# What you are asked to do
Take the lines below between the one holding "Julie Ruffolo (75, 486)" and the one holding "Shopping (183, 977)", inclusive, and copy them exactly. Add nothing.

# Records supplied
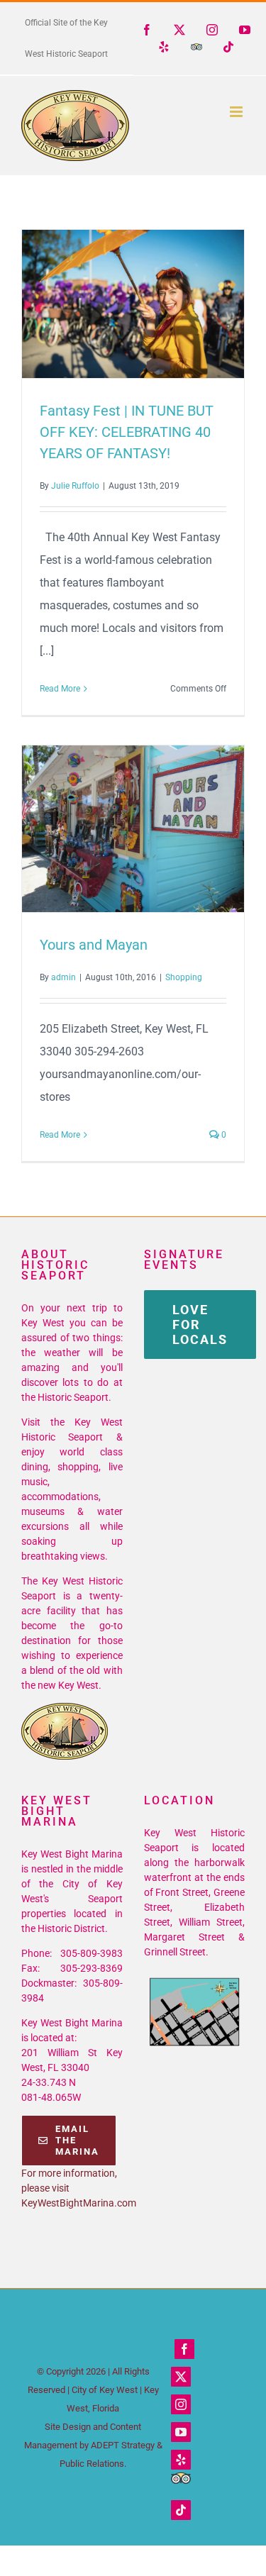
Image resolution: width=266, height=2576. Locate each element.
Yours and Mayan (107, 829)
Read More (60, 689)
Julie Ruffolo (75, 486)
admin (63, 977)
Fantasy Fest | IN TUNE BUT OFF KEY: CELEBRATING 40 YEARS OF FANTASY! (107, 303)
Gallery (159, 303)
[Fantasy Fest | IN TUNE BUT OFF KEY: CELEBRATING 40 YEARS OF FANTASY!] (133, 303)
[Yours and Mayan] (133, 828)
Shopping (183, 977)
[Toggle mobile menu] (237, 111)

# The completed task
Julie Ruffolo (75, 486)
admin (63, 977)
Fantasy Fest | IN TUNE BUT OFF KEY: CELEBRATING 40 YEARS OF FANTASY! (107, 303)
Gallery (159, 303)
[Fantasy Fest | IN TUNE BUT OFF KEY: CELEBRATING 40 YEARS OF FANTASY!] (133, 303)
[Yours and Mayan] (133, 828)
Shopping (183, 977)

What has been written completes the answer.